Silversurfer a Modern Day Insult?

Are you over 65 and have a bit of grey hair. Do you picture yourself at a steam-powered Personal Computer with a copy of the Which guide to computers scratching your head wondering what reboot means. Or are you one of those who has fully embraced the digital age. OK, so we are not as adept at social media as the <30 year old pushing their pride and joy in a pushchair whilst staring at their iPhone. Why do they do that! Is whatever they are looking at as interesting as keeping their baby safe.

Did you know that a company called MITS introduced their 8800 kit in 1975 which was reputed to be the first personal computer. You needed to assemble the PC with a soldering iron. I can recall my brother had a similar machine at about the same time. He carried it around in a wooden box. No injection moulded plastic case that the later all-in-one personal computers had. Well, I say all-in-one but you still needed a tape recorder and other peripherals to make it useful. But what you got was the ability to programme stuff. OK, it was BASIC, a high-level programming language, but it enabled you to do things like basic accounting programs.

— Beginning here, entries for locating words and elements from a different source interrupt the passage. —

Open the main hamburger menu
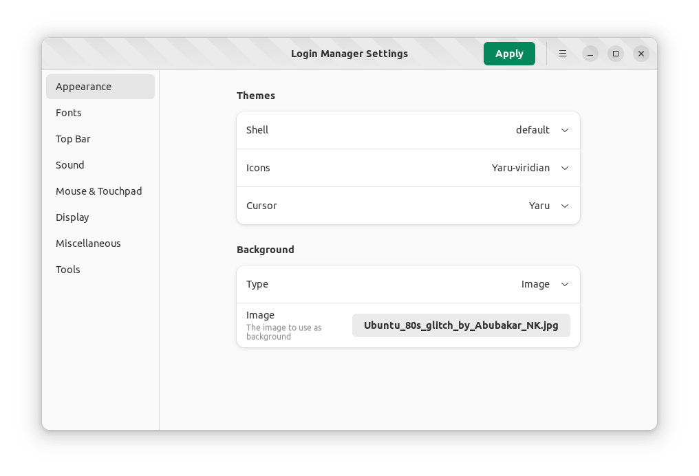The image size is (699, 476). click(x=563, y=54)
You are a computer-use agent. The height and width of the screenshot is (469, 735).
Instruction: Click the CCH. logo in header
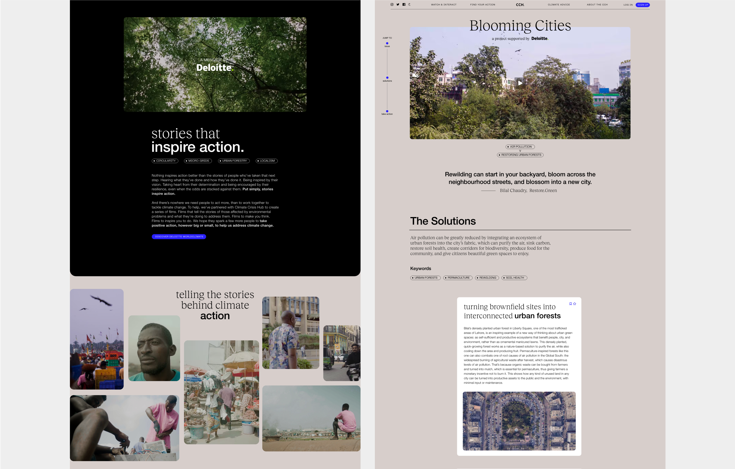tap(520, 5)
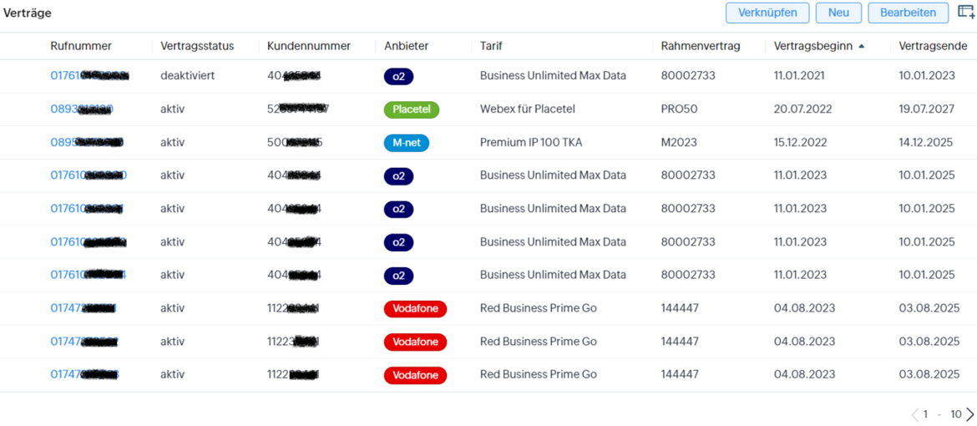Sort by the Rufnummer column header
This screenshot has width=977, height=426.
(81, 46)
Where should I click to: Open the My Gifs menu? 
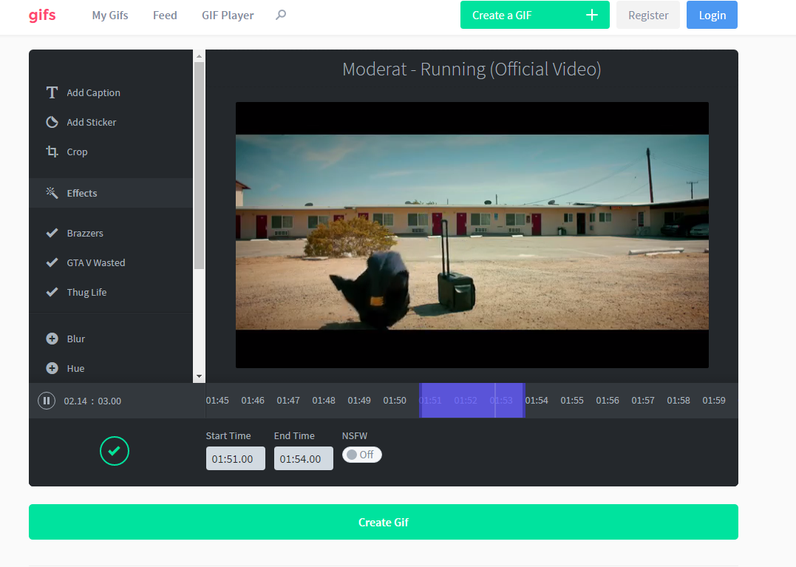pos(110,15)
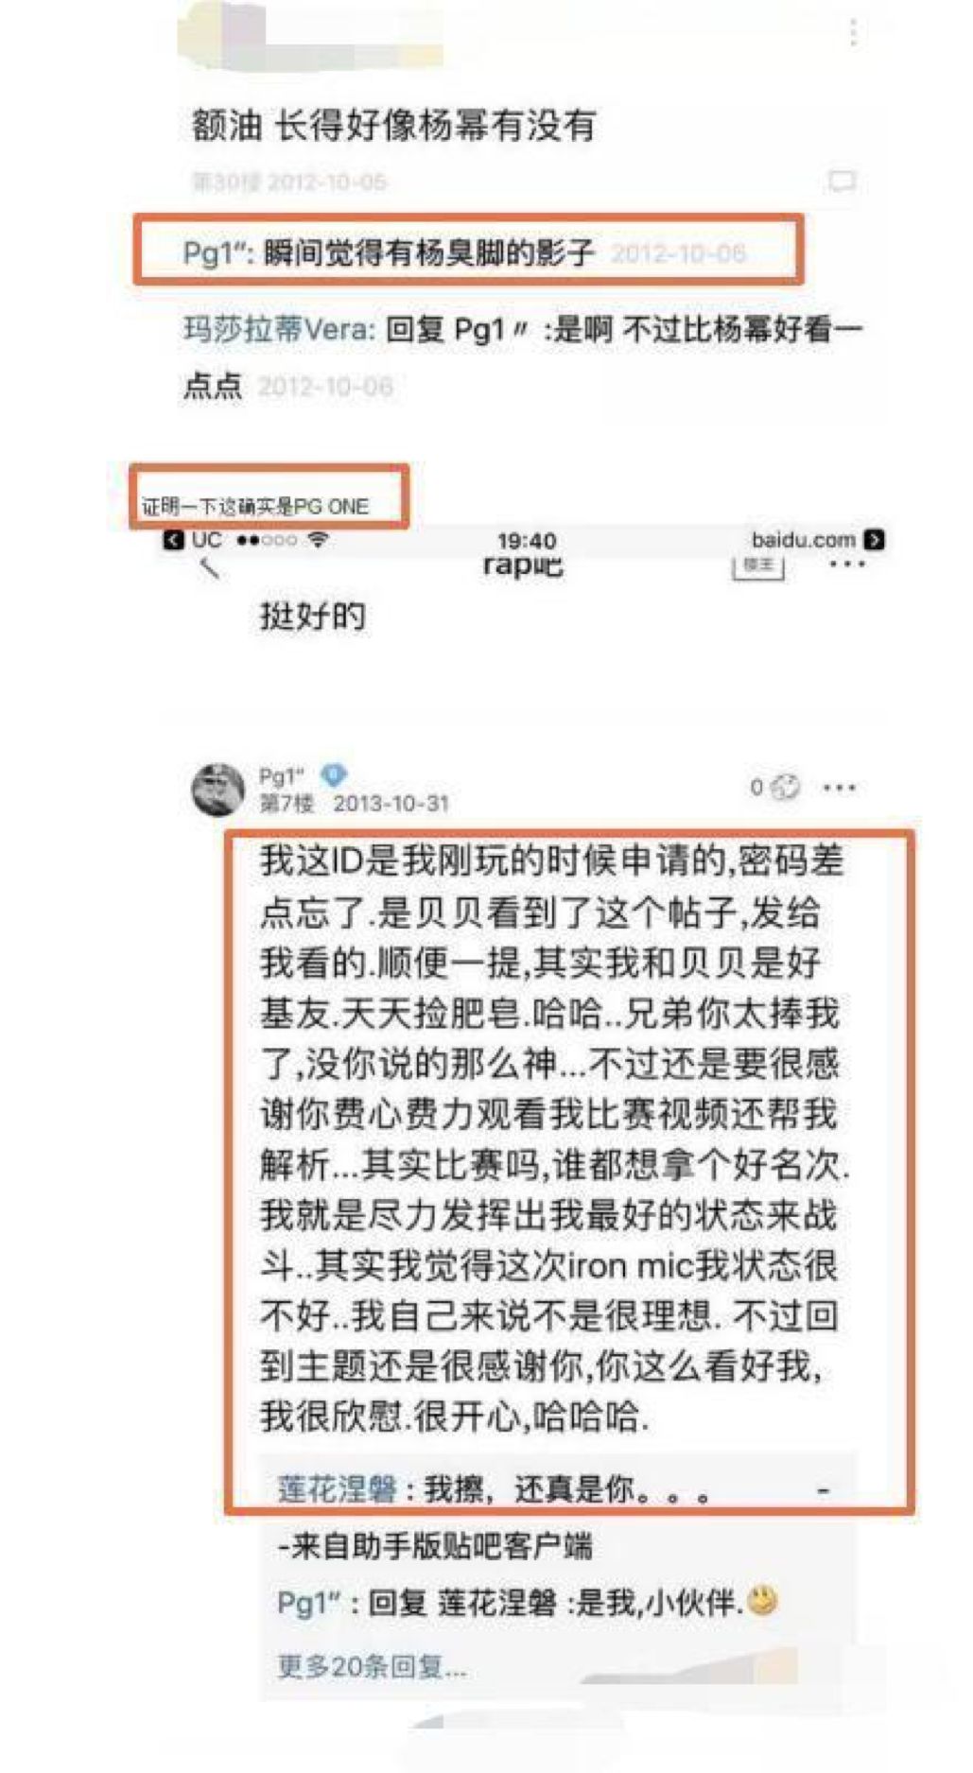Tap the baidu.com forward arrow icon
Image resolution: width=973 pixels, height=1773 pixels.
pos(875,539)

My father, who was born at the start of World War 1, was a bit of a digital visionary and he saw very early that the impact that the computers would have on the individual such that he made sure that all his boys had a computer. He bought himself a BBC micro. I got a Commodore Vic 20 which was a less powerful machine but there were others. Who can forget the Spectrum ZX81 and the games like Crazy Kong? I suppose that the digital age in the home really took off as a result of the revolution in office technology. In computer departments of firms, the developers had been using early PCs for some time. These were started from floppy discs. Earlier than that programmers would have used dumb terminals to develop program code on the mainframe hosts. But when you had a PC on every office workers desk then these machines with Microsoft applications reduced in price to where the home computer user could get one.

So where did us seniors get their PC prowess and what was our motivation? I was not an early user. I worked in IT so the last thing I wanted to do was to sit in front of a computer when I got home. I suppose it was when a useful and affordable internet became available. For me at home, it was post-1989, probably about 1995. A PC from PC world (or whatever they were called then) a modem and an internet service from BT. The internet connection shared the phone line but did not allow phone calls at the same time. Do you remember continually dialling a family member that was always busy. ‘he must be on the Internet’

What a change it made. No more looking at Teletext to find a holiday. Route planning using ‘Route Map’ or whatever it was called. When was the last time you used an AA map book? I think you can still get them and although they have not been confined to vintage shops I doubt if it will be long. Now if you want to keep in touch with a post-65-year-old you are more likely to be given an email address rather than a phone number.

I think us seniors have really taken to personal computers (in the now most convenient form – tablets, phones) and one must remember how little training we have had. Schools have IT lessons, and IT Departments. Someone who is 65 now would have been born around 1954 and would have left school around 1972 when the only IT happened behind the bike sheds. Not many of us over 65s would be able to develop web applications but how many of the youngsters who are tweeting, instagramming and whatsapping are also able to do that.

I think ‘Silver Surfers’ is ageist, inappropriate and should be confined to history along with the other person related insults.